Posted at Jul 13 2011 06:13 PM | Updated as of Jul 14 2011 02:13 AM

MANILA, Philippines - The Bangko Sentral ng Pilipinas (BSP) said it has several tools to deal with price and liquidity pressures, which have seen it tighten policy three times this year, even as analysts said the country was not threatened by rapidly rising asset prices at present.

The BSP raised its key policy rate in March and May, and at a review in June raised reserve requirements for banks as it expressed concern about a potential build-up in liquidity that would fuel inflation.

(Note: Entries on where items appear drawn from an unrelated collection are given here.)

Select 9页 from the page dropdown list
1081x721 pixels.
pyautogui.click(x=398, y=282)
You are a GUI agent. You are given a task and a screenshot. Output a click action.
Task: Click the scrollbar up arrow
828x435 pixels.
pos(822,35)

"We have a lot of policy tools in the toolkit. It may not necessarily be that we will increase the policy rate, it can be the reserve requirement, intensified macroprudential regulations," Deputy Governor Diwa Guinigundo told an economic forum on Wednesday

"The point is, as long as there are inflation pressures in the economy... you can expect monetary action from the BSP," he said.

Analysts and policymakers expect strong capital flows into the Philippines to continue due to country's strong growth, improving budget position and the general outperformance of emerging markets over developed economies.

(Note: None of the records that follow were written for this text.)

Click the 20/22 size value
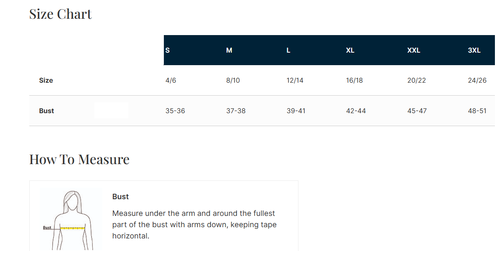497x256 pixels. (417, 80)
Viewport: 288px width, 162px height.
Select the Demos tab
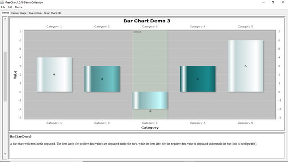(x=5, y=13)
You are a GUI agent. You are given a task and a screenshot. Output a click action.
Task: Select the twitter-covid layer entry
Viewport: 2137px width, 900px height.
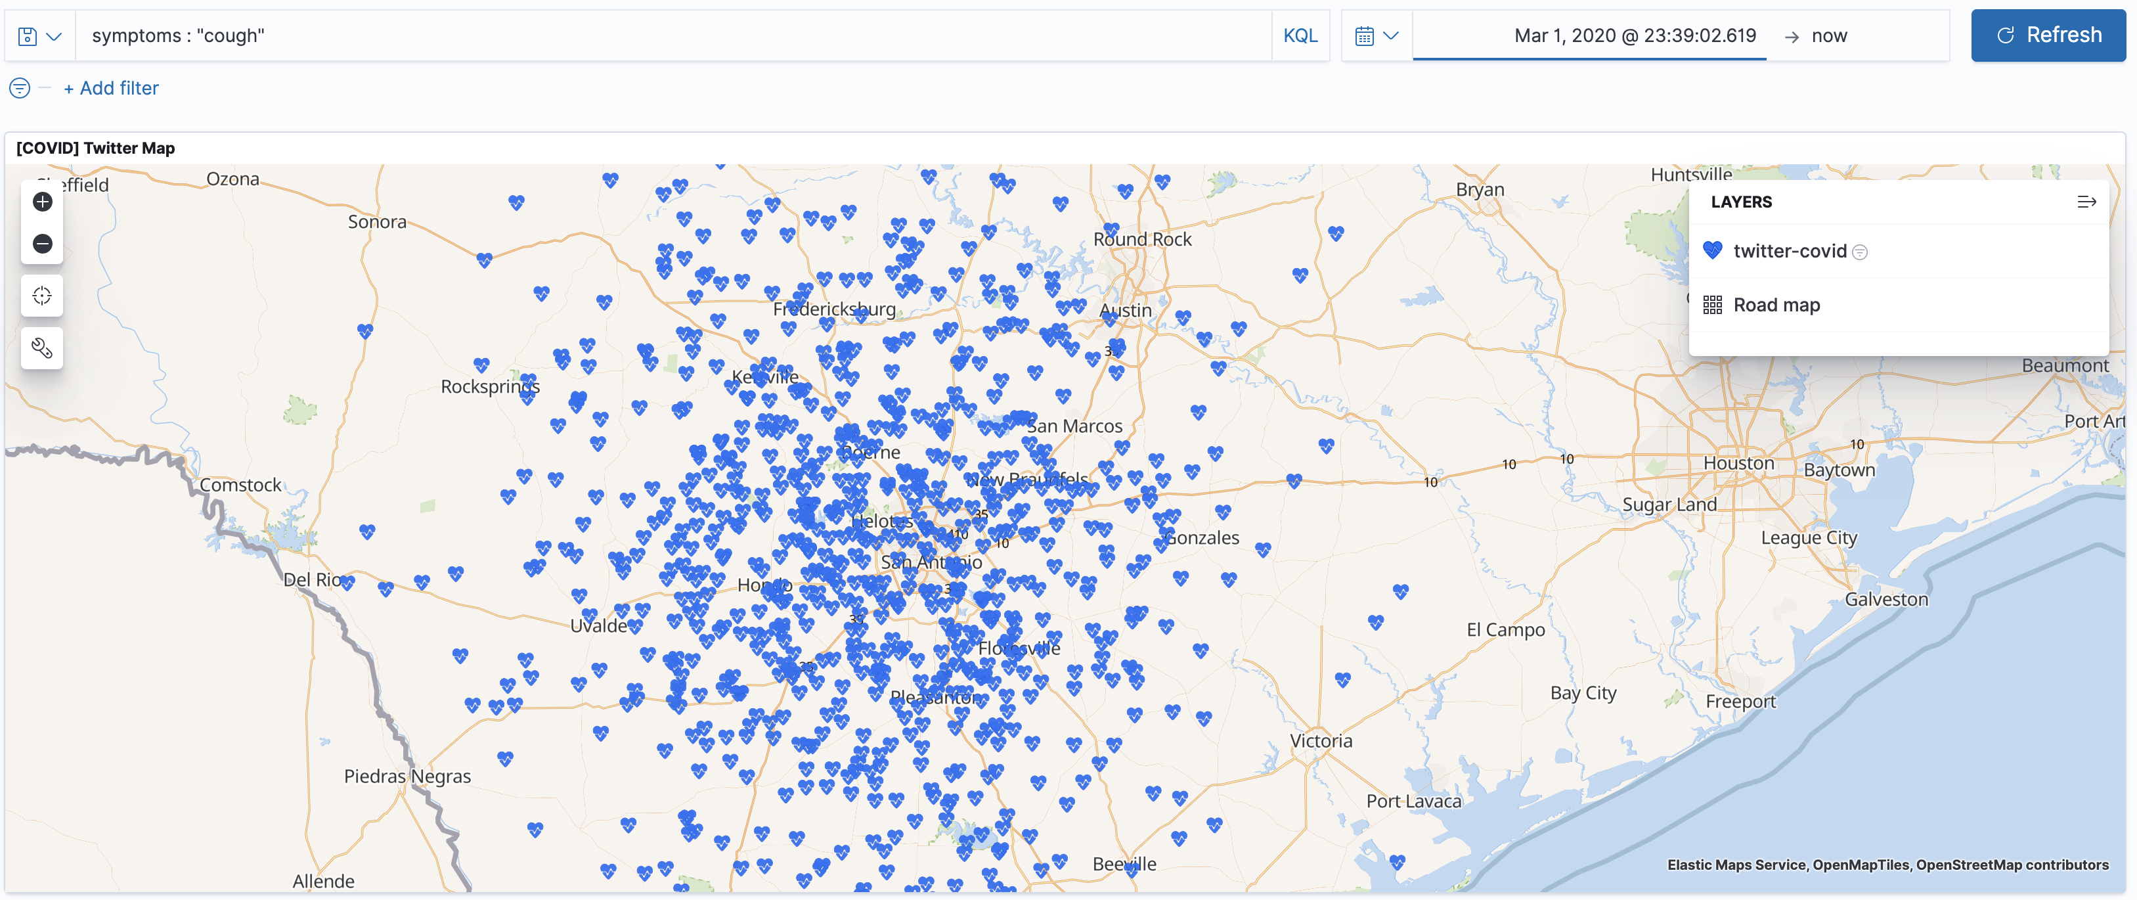click(x=1789, y=251)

Policymakers are concerned a huge influx of funds, particularly as the outlook for major economies seems to be dimming again, could complicate inflation management. The central bank says there are no asset price bubbles at present.

"It is important for the central bank to make sure that excess liquidity does not simply float around and infuse market with so much purchasing power because that is a recipe for economic disaster," Guinigundo said.

Nicholas Kwan, head of research for Eastern Hemisphere at Standard Chartered Bank, said the challenge for the government was to make good of use the funds and channel them to productive investments such as infrastructure.

"If these funds cannot go into the real sector in the long run, then it may go into something very short term which may create asset bubbles," Kwan said.

"We are not there yet, but if you look at other countries and other economies in the region, some are facing more imminent problems already. So this trend is not so much the flow of too much liquidity, but the issue of how quickly we can channel this into effective and productive areas."